▶ [Exercise goal] Look below for the line that contains "Task: Select the 27-Φ31 hole callout label", then copy it and each following line exactly, through and including the line that contains "The height and width of the screenshot is (377, 886).".

▶ [Entries provided]
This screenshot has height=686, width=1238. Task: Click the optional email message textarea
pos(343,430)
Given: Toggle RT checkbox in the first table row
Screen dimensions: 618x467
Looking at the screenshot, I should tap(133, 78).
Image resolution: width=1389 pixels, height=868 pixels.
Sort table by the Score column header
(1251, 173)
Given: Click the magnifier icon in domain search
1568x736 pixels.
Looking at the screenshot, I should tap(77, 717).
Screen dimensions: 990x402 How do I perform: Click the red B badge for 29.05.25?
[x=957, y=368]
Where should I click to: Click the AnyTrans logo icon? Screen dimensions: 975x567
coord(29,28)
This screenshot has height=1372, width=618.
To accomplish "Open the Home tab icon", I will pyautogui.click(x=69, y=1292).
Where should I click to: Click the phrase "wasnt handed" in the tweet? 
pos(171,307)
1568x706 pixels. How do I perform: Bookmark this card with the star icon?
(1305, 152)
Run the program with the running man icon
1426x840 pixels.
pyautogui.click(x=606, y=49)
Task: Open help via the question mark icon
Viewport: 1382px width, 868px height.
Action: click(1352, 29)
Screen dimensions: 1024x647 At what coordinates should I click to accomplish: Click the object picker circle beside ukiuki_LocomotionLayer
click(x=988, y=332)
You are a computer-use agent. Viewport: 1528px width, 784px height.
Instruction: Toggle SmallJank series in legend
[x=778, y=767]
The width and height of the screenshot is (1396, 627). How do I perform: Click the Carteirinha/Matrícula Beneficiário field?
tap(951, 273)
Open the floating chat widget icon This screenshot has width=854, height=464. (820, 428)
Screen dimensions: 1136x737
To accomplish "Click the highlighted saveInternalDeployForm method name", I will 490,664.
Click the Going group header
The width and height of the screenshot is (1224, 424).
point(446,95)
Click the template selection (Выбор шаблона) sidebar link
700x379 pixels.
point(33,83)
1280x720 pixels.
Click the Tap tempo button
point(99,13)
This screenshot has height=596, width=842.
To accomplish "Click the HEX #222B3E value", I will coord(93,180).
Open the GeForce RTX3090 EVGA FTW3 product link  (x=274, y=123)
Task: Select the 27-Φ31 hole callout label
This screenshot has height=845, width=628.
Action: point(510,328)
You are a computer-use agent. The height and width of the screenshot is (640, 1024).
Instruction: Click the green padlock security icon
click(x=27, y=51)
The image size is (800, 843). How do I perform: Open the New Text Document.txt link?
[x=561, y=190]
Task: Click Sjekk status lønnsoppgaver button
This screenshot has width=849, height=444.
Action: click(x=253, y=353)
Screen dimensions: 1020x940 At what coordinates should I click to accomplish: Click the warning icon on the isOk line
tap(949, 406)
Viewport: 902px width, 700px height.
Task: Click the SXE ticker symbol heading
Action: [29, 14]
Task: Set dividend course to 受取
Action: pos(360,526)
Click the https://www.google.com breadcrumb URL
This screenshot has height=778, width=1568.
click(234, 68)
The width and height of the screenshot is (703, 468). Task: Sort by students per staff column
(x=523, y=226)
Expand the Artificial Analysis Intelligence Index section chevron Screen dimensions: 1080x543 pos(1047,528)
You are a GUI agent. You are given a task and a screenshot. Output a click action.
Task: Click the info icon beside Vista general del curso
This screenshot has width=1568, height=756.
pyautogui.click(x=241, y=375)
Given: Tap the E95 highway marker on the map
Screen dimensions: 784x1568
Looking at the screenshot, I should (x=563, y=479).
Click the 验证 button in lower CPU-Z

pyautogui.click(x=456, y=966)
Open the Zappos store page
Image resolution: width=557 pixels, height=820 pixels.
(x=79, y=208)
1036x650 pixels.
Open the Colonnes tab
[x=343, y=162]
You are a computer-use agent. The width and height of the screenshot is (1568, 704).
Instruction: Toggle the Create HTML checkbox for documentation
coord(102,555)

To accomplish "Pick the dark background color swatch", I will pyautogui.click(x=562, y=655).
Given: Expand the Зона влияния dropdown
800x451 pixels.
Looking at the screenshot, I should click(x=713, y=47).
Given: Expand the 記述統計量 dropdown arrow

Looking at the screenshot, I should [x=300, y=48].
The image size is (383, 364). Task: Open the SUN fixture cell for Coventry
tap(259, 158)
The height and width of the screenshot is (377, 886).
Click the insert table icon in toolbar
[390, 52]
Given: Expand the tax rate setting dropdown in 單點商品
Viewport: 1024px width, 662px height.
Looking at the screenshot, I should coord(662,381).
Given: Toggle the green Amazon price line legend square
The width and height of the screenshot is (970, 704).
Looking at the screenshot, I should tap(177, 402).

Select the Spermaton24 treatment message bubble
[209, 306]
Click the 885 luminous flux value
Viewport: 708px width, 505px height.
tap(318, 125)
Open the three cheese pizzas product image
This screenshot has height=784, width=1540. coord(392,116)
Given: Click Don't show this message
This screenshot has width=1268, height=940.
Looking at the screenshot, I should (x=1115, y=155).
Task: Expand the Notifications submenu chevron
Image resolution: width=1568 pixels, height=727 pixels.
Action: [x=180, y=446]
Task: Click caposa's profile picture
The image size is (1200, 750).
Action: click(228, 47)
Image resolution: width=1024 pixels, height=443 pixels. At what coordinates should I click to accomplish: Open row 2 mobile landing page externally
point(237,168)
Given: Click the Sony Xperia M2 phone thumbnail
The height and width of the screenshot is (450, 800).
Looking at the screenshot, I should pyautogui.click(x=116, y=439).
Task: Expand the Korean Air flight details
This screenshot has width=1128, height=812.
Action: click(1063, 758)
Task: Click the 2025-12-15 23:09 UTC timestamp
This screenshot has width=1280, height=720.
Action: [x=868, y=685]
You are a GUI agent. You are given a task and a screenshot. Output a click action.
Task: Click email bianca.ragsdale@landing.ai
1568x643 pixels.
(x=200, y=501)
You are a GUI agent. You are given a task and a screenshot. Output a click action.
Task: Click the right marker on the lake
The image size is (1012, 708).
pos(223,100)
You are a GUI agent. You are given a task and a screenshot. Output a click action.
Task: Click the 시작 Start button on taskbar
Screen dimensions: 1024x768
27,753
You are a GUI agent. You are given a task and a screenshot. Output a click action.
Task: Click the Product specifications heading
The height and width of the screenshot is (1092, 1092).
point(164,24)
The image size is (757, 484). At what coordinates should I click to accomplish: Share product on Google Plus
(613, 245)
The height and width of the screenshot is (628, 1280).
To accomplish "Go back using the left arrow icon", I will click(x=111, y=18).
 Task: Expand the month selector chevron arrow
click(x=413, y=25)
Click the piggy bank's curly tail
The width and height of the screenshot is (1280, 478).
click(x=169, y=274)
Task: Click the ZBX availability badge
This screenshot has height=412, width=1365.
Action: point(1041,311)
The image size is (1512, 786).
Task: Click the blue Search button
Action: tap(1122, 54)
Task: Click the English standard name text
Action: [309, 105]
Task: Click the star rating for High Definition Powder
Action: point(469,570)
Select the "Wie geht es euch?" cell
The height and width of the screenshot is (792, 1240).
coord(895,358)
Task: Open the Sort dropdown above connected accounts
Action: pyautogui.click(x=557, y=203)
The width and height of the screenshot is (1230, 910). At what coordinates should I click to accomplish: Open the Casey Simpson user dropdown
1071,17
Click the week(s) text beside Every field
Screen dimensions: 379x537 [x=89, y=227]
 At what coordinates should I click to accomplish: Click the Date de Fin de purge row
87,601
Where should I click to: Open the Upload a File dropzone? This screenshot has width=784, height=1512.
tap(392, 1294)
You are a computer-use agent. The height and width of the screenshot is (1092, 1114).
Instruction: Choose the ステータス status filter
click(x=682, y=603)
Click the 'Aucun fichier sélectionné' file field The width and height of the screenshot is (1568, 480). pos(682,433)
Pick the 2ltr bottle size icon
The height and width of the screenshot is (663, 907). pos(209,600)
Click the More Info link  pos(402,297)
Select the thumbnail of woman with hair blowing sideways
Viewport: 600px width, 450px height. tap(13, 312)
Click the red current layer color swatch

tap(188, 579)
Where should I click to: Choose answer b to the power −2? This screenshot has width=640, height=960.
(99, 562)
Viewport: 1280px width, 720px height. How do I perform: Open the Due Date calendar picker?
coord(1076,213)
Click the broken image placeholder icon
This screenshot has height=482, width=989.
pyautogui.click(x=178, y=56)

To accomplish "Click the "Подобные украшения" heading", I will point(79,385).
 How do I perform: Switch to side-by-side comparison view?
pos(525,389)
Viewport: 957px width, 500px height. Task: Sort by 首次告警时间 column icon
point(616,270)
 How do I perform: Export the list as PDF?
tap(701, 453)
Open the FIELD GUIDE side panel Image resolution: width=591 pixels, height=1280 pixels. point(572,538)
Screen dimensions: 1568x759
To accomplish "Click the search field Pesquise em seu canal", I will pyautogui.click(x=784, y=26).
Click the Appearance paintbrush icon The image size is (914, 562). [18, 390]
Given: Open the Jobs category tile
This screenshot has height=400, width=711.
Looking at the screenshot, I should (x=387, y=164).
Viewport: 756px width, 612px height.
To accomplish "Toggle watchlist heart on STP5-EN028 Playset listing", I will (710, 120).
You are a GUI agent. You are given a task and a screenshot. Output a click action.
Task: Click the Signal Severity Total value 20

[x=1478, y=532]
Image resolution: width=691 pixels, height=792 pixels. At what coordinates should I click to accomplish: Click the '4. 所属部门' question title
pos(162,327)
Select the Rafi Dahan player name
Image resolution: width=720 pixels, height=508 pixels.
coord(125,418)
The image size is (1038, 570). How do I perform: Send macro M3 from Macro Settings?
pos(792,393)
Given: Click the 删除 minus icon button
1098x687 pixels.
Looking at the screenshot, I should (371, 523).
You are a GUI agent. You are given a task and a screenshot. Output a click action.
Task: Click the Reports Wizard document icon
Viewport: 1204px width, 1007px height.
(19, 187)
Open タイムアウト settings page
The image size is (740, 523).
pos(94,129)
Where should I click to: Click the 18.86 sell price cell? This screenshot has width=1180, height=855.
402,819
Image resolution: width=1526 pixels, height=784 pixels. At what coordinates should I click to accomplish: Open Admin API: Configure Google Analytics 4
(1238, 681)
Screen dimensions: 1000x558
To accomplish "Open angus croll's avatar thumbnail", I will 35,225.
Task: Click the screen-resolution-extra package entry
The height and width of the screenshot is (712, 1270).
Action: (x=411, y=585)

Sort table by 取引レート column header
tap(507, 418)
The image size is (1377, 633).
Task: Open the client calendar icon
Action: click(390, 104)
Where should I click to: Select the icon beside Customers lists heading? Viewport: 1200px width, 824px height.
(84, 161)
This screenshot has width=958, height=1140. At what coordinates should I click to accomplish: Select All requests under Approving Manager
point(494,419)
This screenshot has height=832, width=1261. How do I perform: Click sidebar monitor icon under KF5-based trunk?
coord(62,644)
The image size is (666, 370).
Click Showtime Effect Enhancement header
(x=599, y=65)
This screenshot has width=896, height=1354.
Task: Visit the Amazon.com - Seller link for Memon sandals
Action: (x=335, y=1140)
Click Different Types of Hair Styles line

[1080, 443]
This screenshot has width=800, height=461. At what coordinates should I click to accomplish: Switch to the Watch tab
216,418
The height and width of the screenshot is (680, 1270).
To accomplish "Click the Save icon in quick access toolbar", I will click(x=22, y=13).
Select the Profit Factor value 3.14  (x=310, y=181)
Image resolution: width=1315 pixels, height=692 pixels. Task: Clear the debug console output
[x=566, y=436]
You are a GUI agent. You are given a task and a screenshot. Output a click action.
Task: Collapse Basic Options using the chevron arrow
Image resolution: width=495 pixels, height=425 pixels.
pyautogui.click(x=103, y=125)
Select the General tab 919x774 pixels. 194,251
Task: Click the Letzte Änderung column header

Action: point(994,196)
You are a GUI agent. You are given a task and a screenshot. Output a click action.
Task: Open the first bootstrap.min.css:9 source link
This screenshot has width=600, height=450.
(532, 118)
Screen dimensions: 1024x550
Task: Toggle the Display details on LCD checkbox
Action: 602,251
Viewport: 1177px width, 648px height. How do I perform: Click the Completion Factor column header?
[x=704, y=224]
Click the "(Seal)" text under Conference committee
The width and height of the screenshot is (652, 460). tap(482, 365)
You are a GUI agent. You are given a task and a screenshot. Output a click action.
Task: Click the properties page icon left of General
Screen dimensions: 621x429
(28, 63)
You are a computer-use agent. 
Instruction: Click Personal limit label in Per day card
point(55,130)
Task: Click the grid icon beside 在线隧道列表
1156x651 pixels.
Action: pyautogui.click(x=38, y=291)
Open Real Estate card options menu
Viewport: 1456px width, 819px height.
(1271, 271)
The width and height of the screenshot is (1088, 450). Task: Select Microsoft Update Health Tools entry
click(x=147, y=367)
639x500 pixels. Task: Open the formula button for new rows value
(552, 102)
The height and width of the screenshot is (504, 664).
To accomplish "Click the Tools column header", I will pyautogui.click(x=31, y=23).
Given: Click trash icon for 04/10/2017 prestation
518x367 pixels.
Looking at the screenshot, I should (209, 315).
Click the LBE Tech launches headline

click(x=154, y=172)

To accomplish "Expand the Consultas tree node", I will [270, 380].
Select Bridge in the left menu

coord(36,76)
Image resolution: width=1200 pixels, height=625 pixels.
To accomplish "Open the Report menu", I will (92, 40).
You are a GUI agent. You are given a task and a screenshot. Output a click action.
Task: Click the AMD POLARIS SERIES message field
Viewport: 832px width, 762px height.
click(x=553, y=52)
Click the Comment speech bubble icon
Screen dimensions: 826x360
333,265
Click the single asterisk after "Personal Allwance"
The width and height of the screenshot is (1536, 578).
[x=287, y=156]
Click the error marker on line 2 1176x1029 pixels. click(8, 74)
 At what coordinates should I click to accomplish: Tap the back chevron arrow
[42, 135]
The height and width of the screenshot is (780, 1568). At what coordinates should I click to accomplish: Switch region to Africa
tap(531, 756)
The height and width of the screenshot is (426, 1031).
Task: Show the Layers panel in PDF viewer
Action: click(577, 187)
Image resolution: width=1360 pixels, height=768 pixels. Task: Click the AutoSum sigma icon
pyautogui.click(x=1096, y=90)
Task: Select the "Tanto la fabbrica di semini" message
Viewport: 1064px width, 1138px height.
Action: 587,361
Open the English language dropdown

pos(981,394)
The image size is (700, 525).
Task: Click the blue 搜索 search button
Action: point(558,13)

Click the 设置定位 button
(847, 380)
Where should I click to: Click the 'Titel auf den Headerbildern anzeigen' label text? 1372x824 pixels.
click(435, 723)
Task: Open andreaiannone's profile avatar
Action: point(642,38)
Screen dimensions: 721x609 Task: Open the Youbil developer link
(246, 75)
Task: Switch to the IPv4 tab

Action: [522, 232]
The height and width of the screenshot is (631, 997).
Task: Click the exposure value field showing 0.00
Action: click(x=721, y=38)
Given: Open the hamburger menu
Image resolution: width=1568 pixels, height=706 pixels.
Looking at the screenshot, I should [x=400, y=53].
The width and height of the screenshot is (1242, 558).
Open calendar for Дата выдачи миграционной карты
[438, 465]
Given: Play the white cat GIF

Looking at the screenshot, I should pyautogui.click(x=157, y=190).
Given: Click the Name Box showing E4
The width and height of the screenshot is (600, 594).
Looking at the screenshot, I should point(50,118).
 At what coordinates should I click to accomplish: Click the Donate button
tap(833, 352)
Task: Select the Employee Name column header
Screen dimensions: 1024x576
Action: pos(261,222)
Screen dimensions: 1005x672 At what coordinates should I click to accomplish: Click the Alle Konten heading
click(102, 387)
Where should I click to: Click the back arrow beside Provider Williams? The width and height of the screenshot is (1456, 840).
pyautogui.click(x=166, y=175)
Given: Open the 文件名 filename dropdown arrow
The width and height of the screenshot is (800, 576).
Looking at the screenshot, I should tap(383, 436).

▶ [Final answer]
Task: Select the 27-Φ31 hole callout label
This screenshot has height=845, width=628.
Action: point(510,328)
You are a computer-use agent. The height and width of the screenshot is (640, 1024).
Instruction: Click the green padlock security icon
click(x=27, y=51)
The image size is (800, 843). How do I perform: Open the New Text Document.txt link?
[x=561, y=190]
Task: Click Sjekk status lønnsoppgaver button
This screenshot has width=849, height=444.
Action: click(x=253, y=353)
Screen dimensions: 1020x940 At what coordinates should I click to accomplish: Click the warning icon on the isOk line
tap(949, 406)
Viewport: 902px width, 700px height.
Task: Click the SXE ticker symbol heading
Action: [29, 14]
Task: Set dividend course to 受取
Action: pos(360,526)
Click the https://www.google.com breadcrumb URL
This screenshot has height=778, width=1568.
click(234, 68)
The width and height of the screenshot is (703, 468). Task: Sort by students per staff column
(x=523, y=226)
Expand the Artificial Analysis Intelligence Index section chevron Screen dimensions: 1080x543 pos(1047,528)
You are a GUI agent. You are given a task and a screenshot. Output a click action.
Task: Click the info icon beside Vista general del curso
This screenshot has width=1568, height=756.
pyautogui.click(x=241, y=375)
Given: Tap the E95 highway marker on the map
Screen dimensions: 784x1568
Looking at the screenshot, I should (x=563, y=479).
Click the 验证 button in lower CPU-Z

pyautogui.click(x=456, y=966)
Open the Zappos store page
Image resolution: width=557 pixels, height=820 pixels.
(x=79, y=208)
1036x650 pixels.
Open the Colonnes tab
[x=343, y=162]
You are a computer-use agent. The width and height of the screenshot is (1568, 704).
Instruction: Toggle the Create HTML checkbox for documentation
coord(102,555)

To accomplish "Pick the dark background color swatch", I will pyautogui.click(x=562, y=655).
Given: Expand the Зона влияния dropdown
800x451 pixels.
Looking at the screenshot, I should click(x=713, y=47).
Given: Expand the 記述統計量 dropdown arrow

Looking at the screenshot, I should [x=300, y=48].
The image size is (383, 364). Task: Open the SUN fixture cell for Coventry
tap(259, 158)
The height and width of the screenshot is (377, 886).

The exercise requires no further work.